# Deleting membership or account



## albsure (Nov 3, 2012)

How do I delete my account here?


----------



## drolove (Nov 3, 2012)

you cant leave us....your stuck now.....


----------



## obijohn (Nov 4, 2012)

Accounts aren't deleted. If you don't want to use it any more, log out.


----------



## Toolage 87 (Nov 8, 2012)

Once made it can't be deleted. If you don't want to be on RIU any more log out, do a disc clean and forget your log in.


----------



## FilthyFletch (Nov 9, 2012)

The owner had always said he would delete your account if you asked or for security reason but actually he will not. Site users saftey is real not a concern of the owner and he will hold your account and posts hostage so never post anything you might need to have down and always use an outside image host like photobucket so you can remove your own pictures if saftey becomes a concern as roll doesnt care about the site users saftey never has. It's more important for him about his sites content then saftey. Sorry


----------



## Dr. Greenhorn (Nov 9, 2012)

FilthyFletch said:


> The owner had always said he would delete your account if you asked or for security reason but actually he will not.


not true. if you have a legitimate reason for deleting your acct, admin will do that for you. you will need to pm admin and explain what the reason is for deleting your acct.
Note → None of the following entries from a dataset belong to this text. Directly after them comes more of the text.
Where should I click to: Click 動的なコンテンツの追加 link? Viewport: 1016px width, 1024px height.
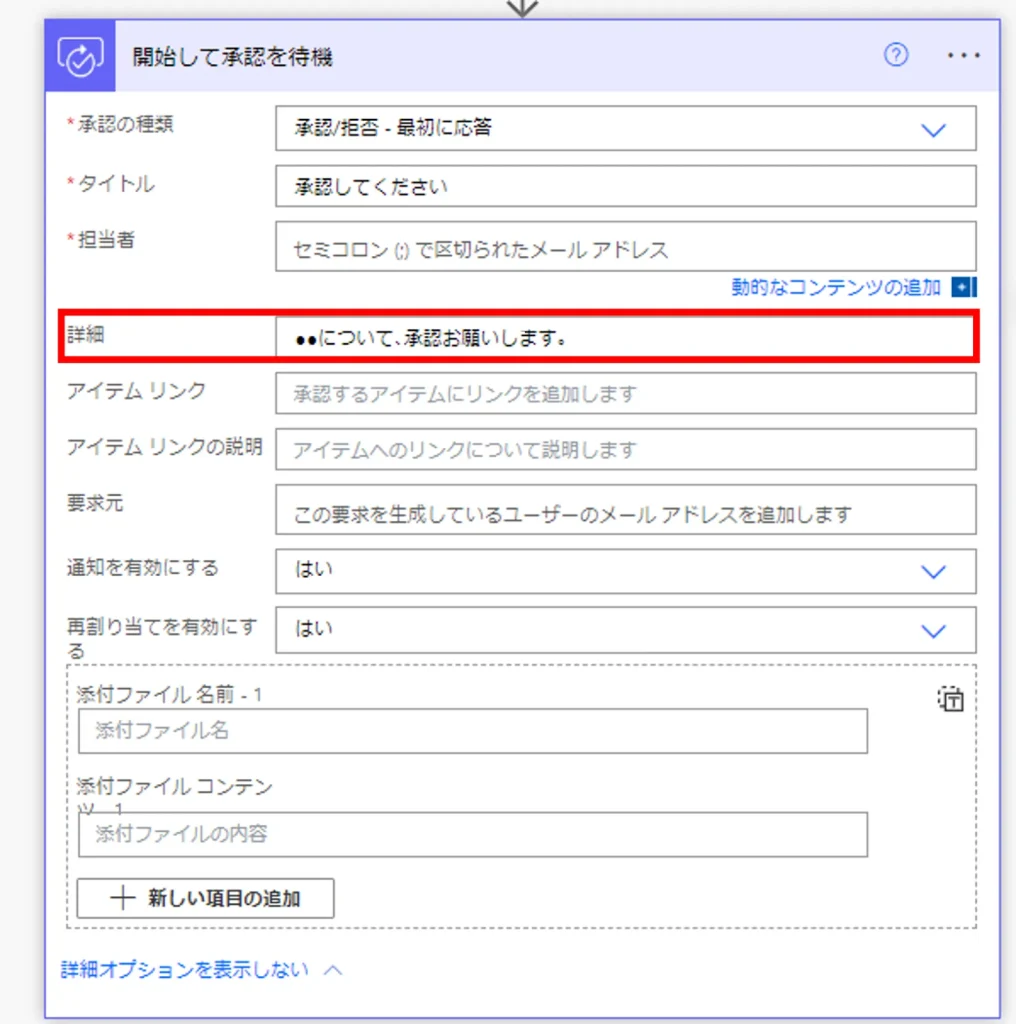pyautogui.click(x=836, y=288)
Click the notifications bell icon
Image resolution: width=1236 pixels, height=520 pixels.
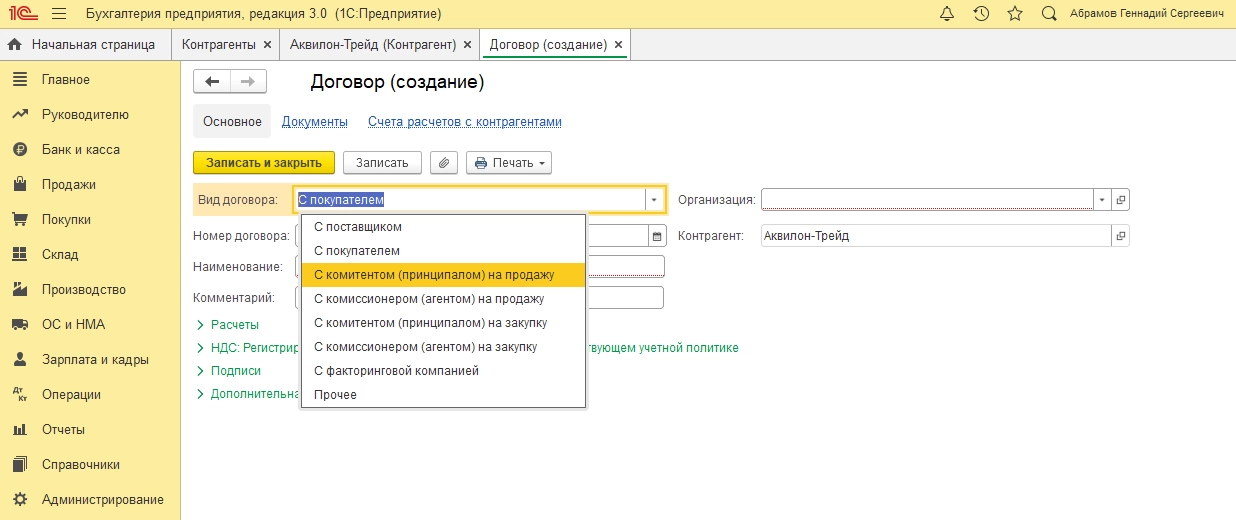tap(947, 14)
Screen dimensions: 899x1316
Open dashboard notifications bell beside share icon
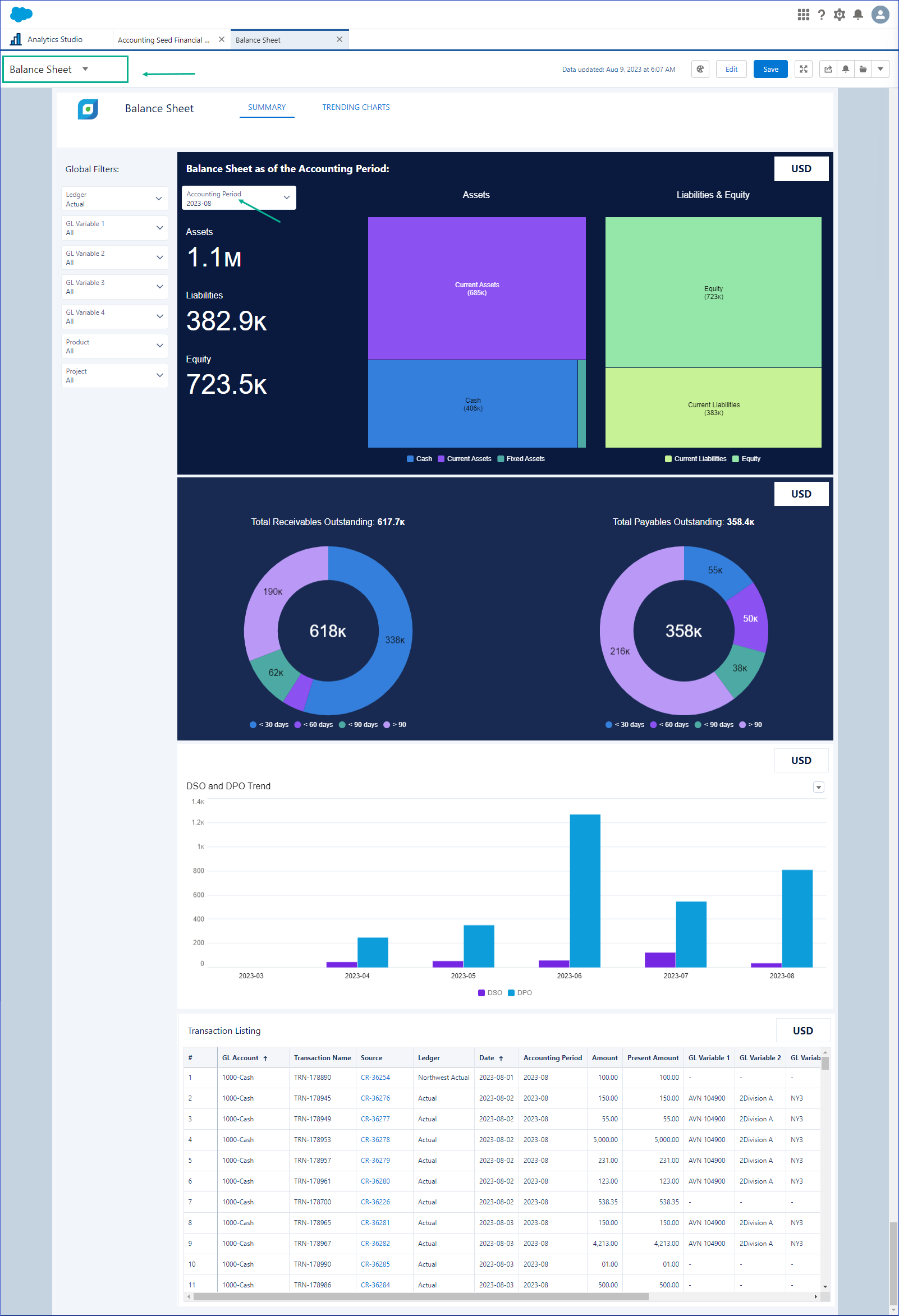pyautogui.click(x=845, y=69)
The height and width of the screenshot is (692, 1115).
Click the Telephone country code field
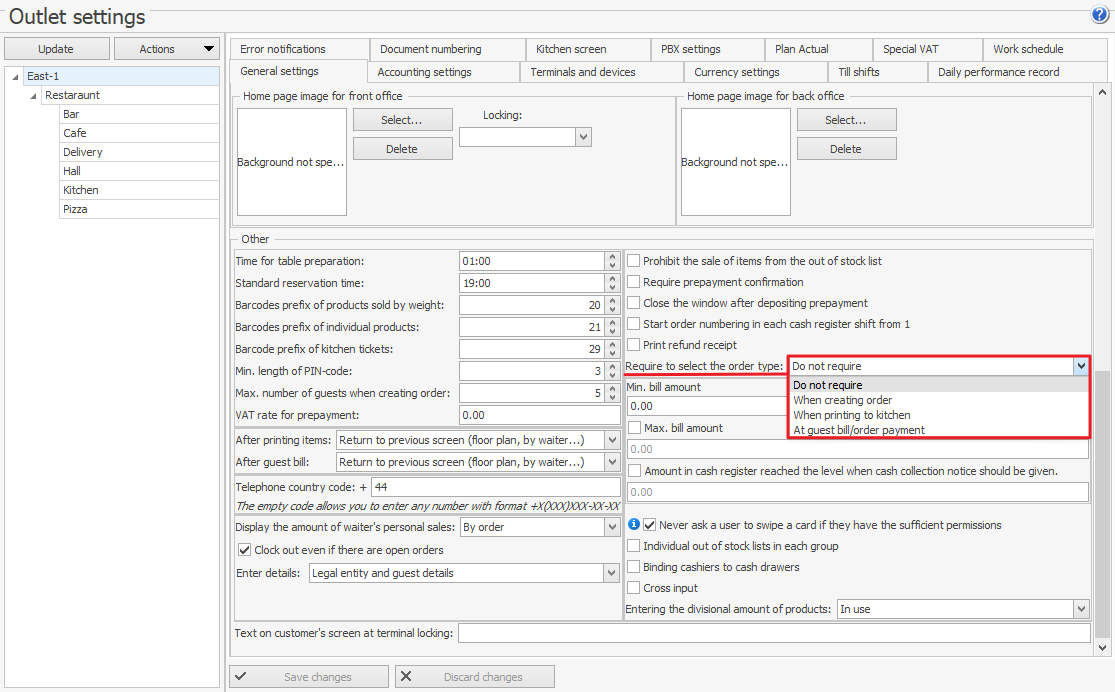tap(494, 487)
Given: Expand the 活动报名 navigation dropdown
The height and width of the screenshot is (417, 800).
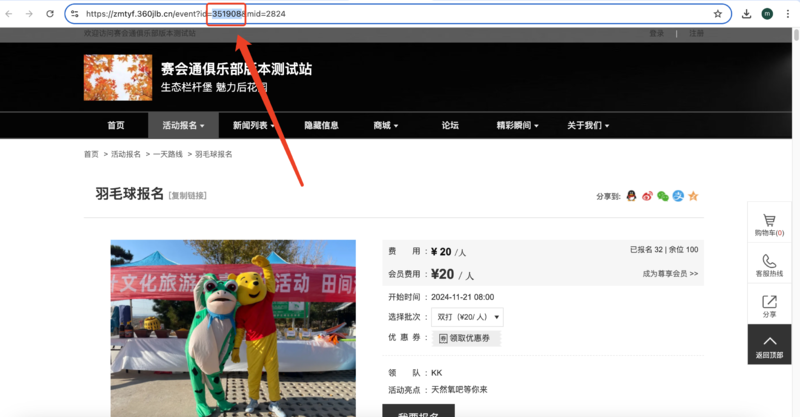Looking at the screenshot, I should click(x=183, y=126).
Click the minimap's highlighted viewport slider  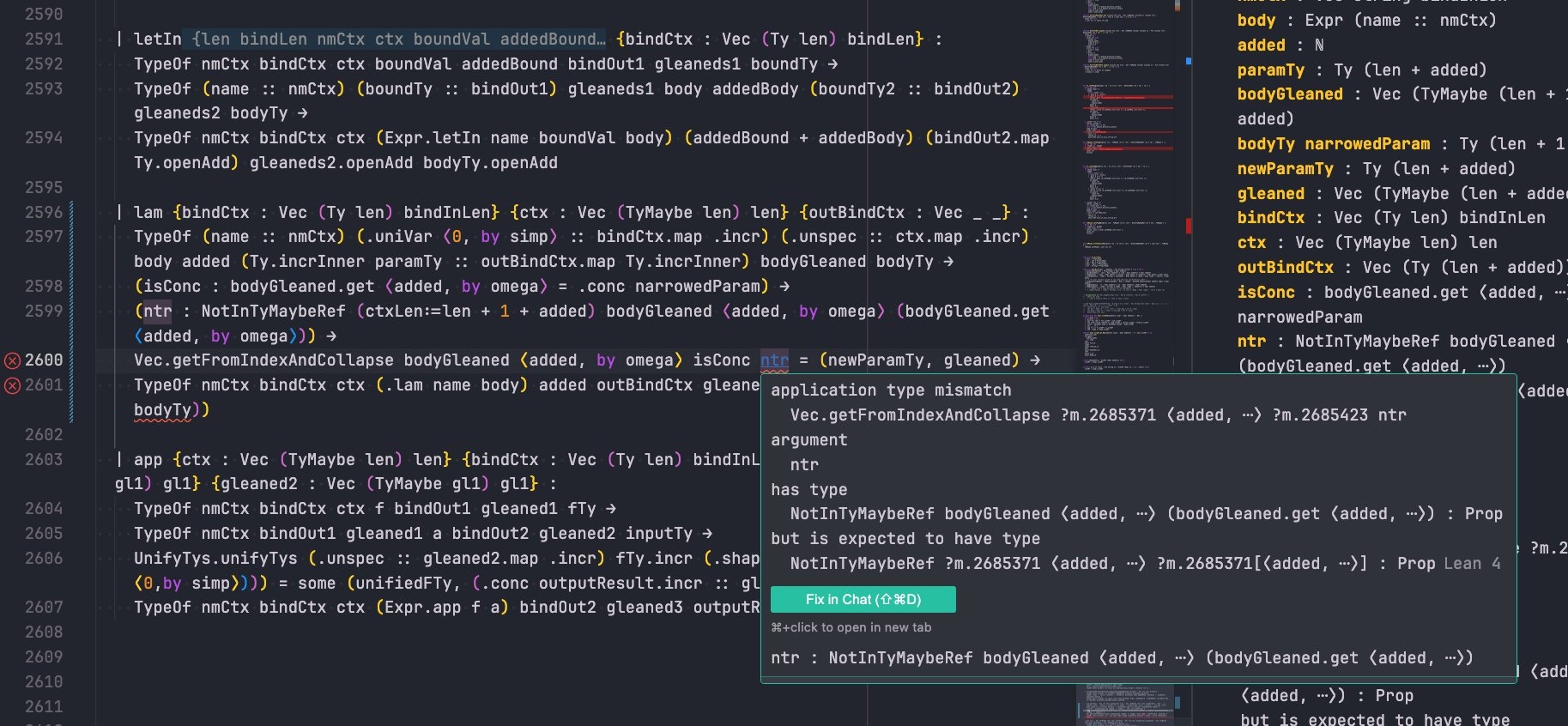point(1126,704)
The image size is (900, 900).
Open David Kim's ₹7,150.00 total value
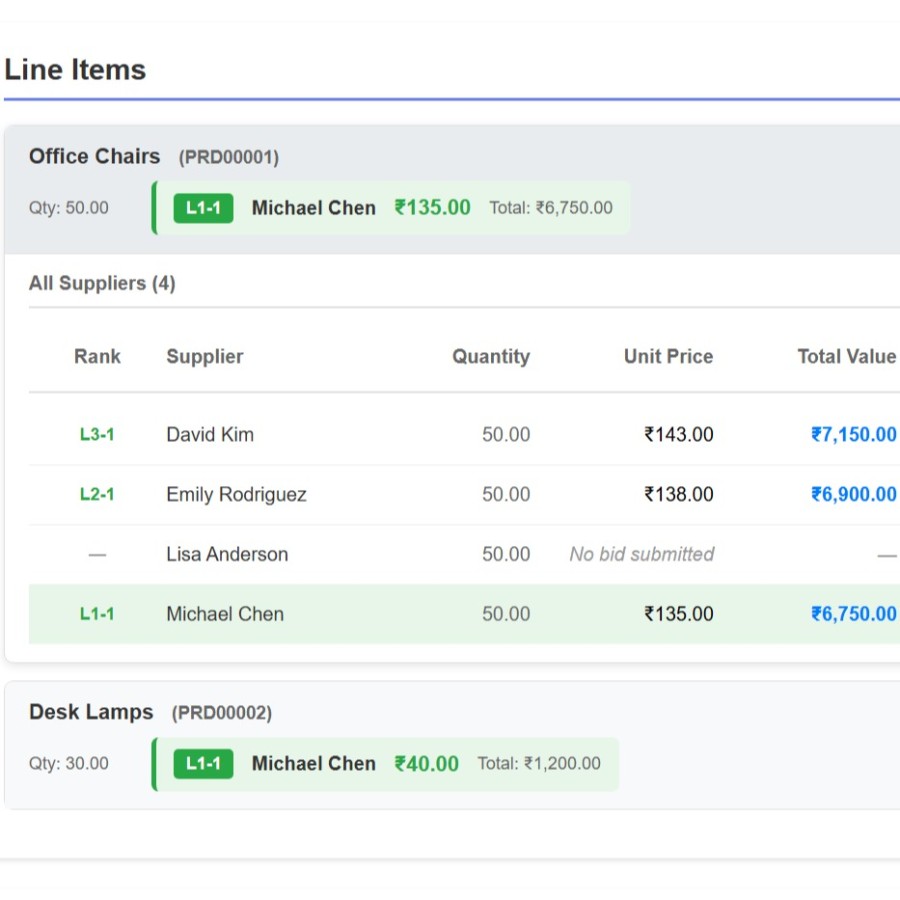(x=853, y=435)
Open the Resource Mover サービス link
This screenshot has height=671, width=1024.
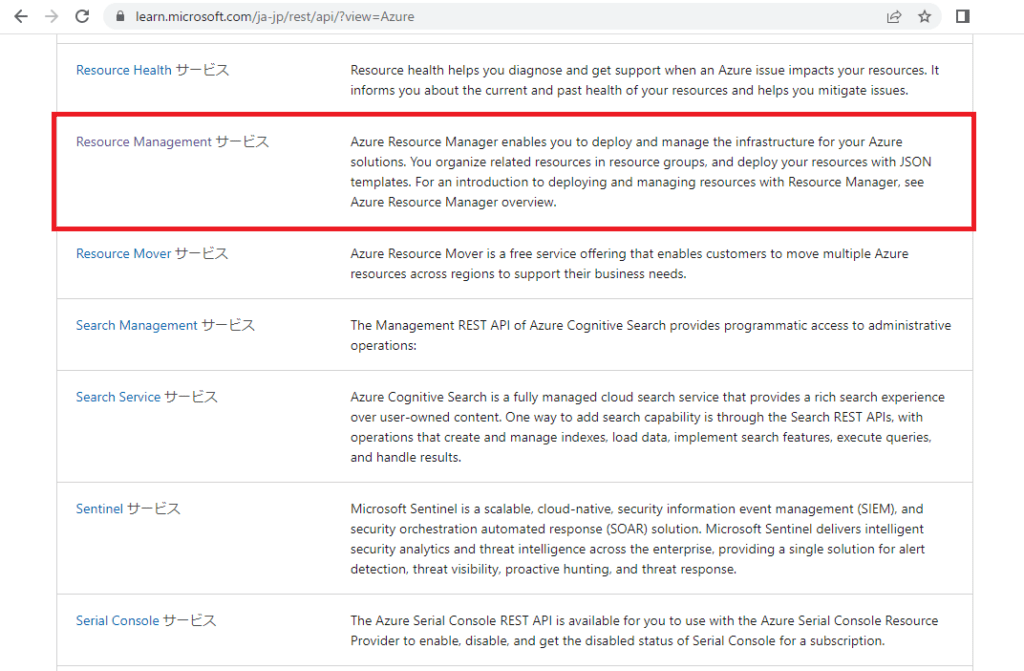pyautogui.click(x=151, y=253)
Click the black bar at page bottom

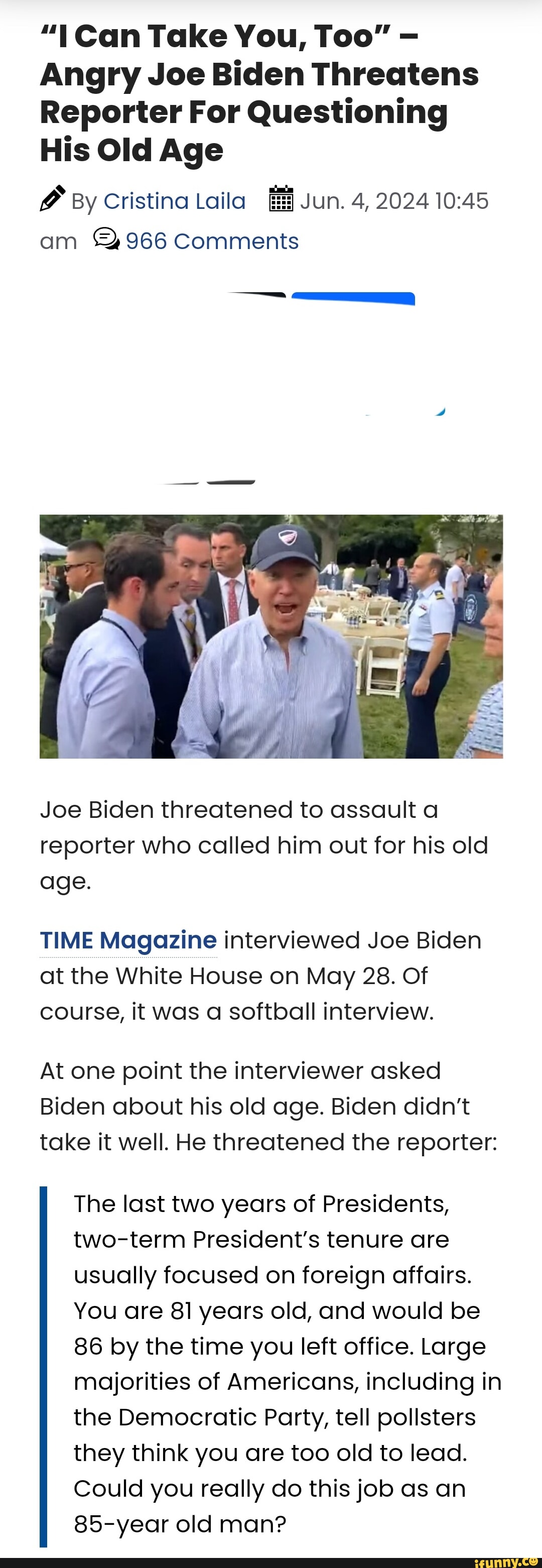(x=270, y=1562)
I've seen it happen on a few occasions. last acct I see deleted was in the past month


----------



## sunni (Nov 10, 2012)

you need to have self control..and keep logged out


----------



## FilthyFletch (Nov 13, 2012)

Dr Greenhorn.....you are incorrect. As when the site started that is what roll had said remember I am one of the original members signed up to this site so been here since week 1. I had an issue and asked to have my account deleted and pics down. Roll told me no and ban me for a year and a half for asking. I begged and pleaded and the response was to remove all my posts and images would hurt the sites info and library so he would not do it. He would only delete my password to login but refused to delete the account as per his reasons the site content was more important then the users who need security issued taken. This is fact and 100% true I have all the emails and pms. Roll does not delete accounts he will only ban your password. He will not even change the user name on the posts. The site is also setup to e spidered by google so all your posts show up in the search engines which is very bad for the users but gets traffic to the site which is priority at this site.


----------



## Uncle Pirate (Nov 13, 2012)

[video=youtube;2IlHq3n3hy0]http://www.youtube.com/watch?v=2IlHq3n3hy0[/video]


----------



## tip top toker (Nov 13, 2012)

FilthyFletch said:


> Dr Greenhorn.....you are incorrect. As when the site started that is what roll had said remember I am one of the original members signed up to this site so been here since week 1. I had an issue and asked to have my account deleted and pics down. Roll told me no and ban me for a year and a half for asking. I begged and pleaded and the response was to remove all my posts and images would hurt the sites info and library so he would not do it. He would only delete my password to login but refused to delete the account as per his reasons the site content was more important then the users who need security issued taken. This is fact and 100% true I have all the emails and pms. Roll does not delete accounts he will only ban your password. He will not even change the user name on the posts. The site is also setup to e spidered by google so all your posts show up in the search engines which is very bad for the users but gets traffic to the site which is priority at this site.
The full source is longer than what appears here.